Let’s see if I can clarify what I believe, and I haven’t seen any data to refute these beliefs as of yet. (Nor have I seen great data that supports them, however):

1) There are undoubtedly lots of "leakage events" going on all the time. These are, by and large, occurring through "garden variety" policy abuse by employees and stolen laptops/PDAs; they are generally not malicious attacker events. Any of these cases might result in losses.

2) There is also much, much more information sharing going on that is considered legitimate by policy but also may end up resulting in losses.

3) Malicious attackers do not have a stronghold in every enterprise on the planet (unless you count employees as malicious attackers;-)). They are likely, however, to have compromised some relatively small proportion of organizations and these organizations don’t know about it yet.

While I don’t know this, I suspect a large (huge, really) portion of the "breaches" being reported in your article are of the policy abuse and stolen laptop situations. When I asserted my opinion above, I was talking about malicious attacker breaches of the TJX variety, though I wasn’t clear in saying this.

In any case, the larger part of my post intended to suggest (and I believe Alex intended this as well) that even though leakage events occur frequently, it is not clear how much of this leakage is turned into losses like identity fraud, competitive market share, stolen customers, etc*. In addition, it is not even clear whether these leakage events create higher risk for an enterprise that is already sharing information in huge volumes.

* Note that the bulk of losses associated with these events revolve around notification, legal costs, and forensics analysis, and not around the losses mentioned previously.

4 comments for “Gulp! Is that a Naked Emperor I See?

  1. November 13, 2007 at 12:54 pm

    Pete,

    If you don’t subscribe to massive number of breaches, why did GAO report that CERT is hearing about roughly a breach an hour? Is the US government different?

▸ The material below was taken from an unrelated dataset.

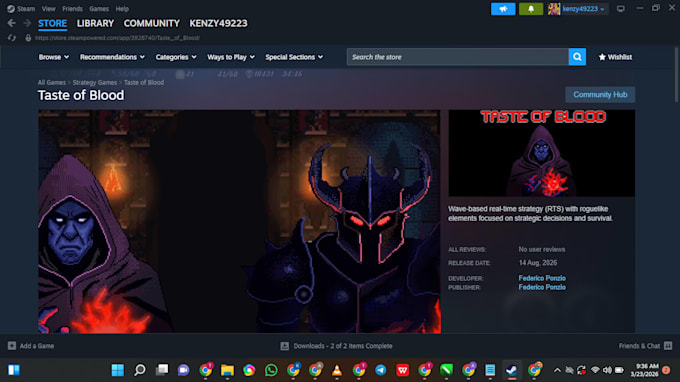Open Steam from the Windows taskbar
Viewport: 680px width, 382px height.
512,370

    We move rocks, we see things. We move more rocks, we see more things. You seem to be saying that the next rock is going to be different.

  2. Kevin Rowney
    November 13, 2007 at 8:03 pm

    One of your quotes will amaze nearly anyone who has actually seen the live results of a DLP-style risk assessment:

    “it is not even clear whether these leakage events create higher risk for an enterprise that is already sharing information in huge volumes”

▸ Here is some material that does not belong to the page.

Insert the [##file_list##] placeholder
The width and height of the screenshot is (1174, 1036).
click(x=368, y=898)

    Yes, there aren’t reliable numbers yet on the conversion rate from exposure events to actual legal/financial harm, but response to the wrap-up results of DLP risk-assessments nearly always lands somewhere between “shock” and “awe”. Anyone in business immediately sees the potential harm that can come from these exposure events and, often enough, activity found by just a two-day risk assessment finds clear evidence of serious harm.

    I agree its important not to try to create a sense of panic out there. Besides, FUD marketing doesn’t work anyway. On the other hand, you are *way* out on a limb if you think the problem that DLP treats is illusory or just vendor marketing spin.

  3. Pete
    November 14, 2007 at 12:15 am

    @Kevin -

    Spoken like a true DLP vendor ;-)

    First, I should say that I happen to be a big fan of DLP solutions, not because, omigosh! the world is coming to an end, but simply because they provide concrete evidence of the nature and type of activities that are ongoing in enterprises today.

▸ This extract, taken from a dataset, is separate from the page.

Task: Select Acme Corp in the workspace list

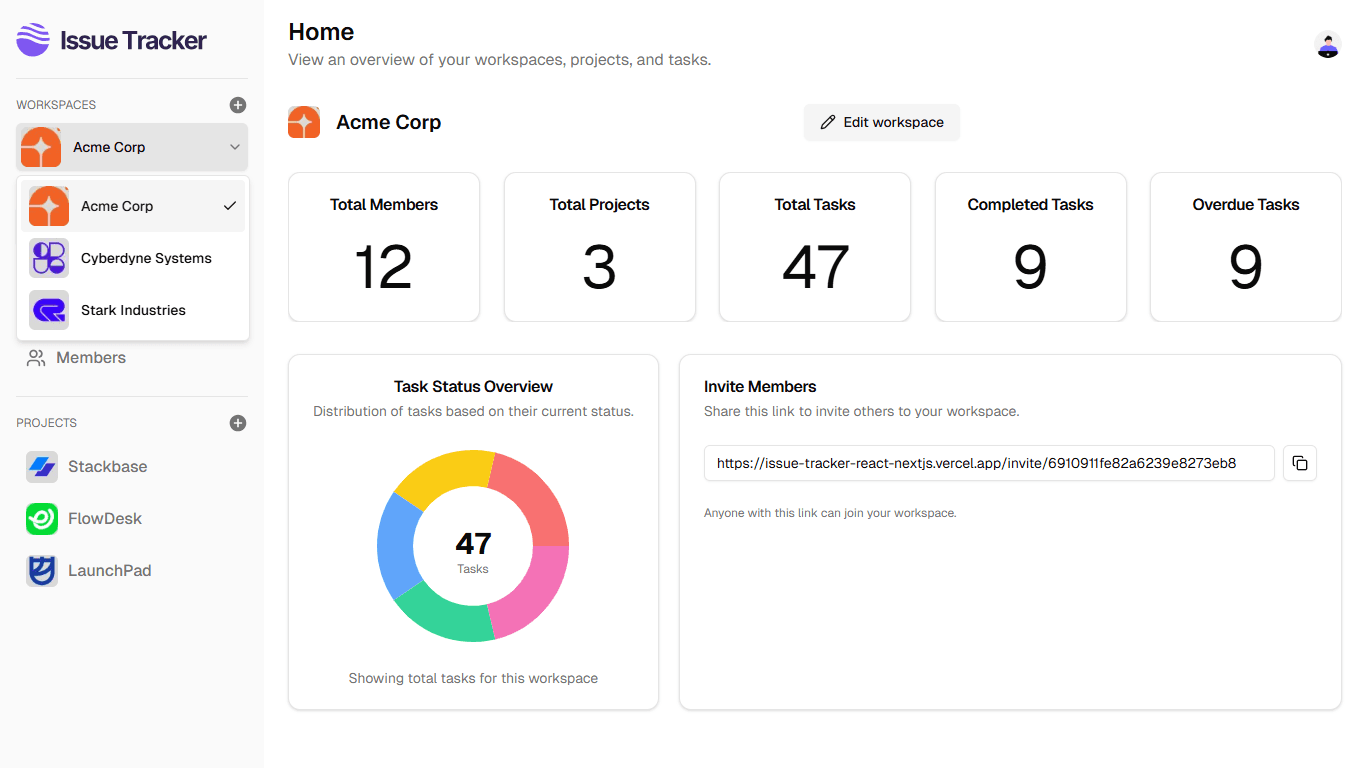Action: tap(132, 206)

    Second, this post was not about the DLP value proposition, it is about evidence-based security, with Alex’s DLP example as an illustration. You not only confirmed my point in this regard, but reinforced it – I am not surprised at all that people react strongly even without evidence of that information being used against them. They reacted strongly with all the IDS alerts to ping sweeps back in 1998, too.

    It is well-documented that people over-react to risk (see Paul Slovic, et. al. and the perception of risk academic work); I am cautioning against that kind of reaction, in any/all cases that come up.

    You’re not really suggesting that because people are “shocked” and “awed” by your reports that it causes or even correlates to losses, are you?

    Heck, Vontu would probably be in the best position to provide such quantitative analysis. Do you have it?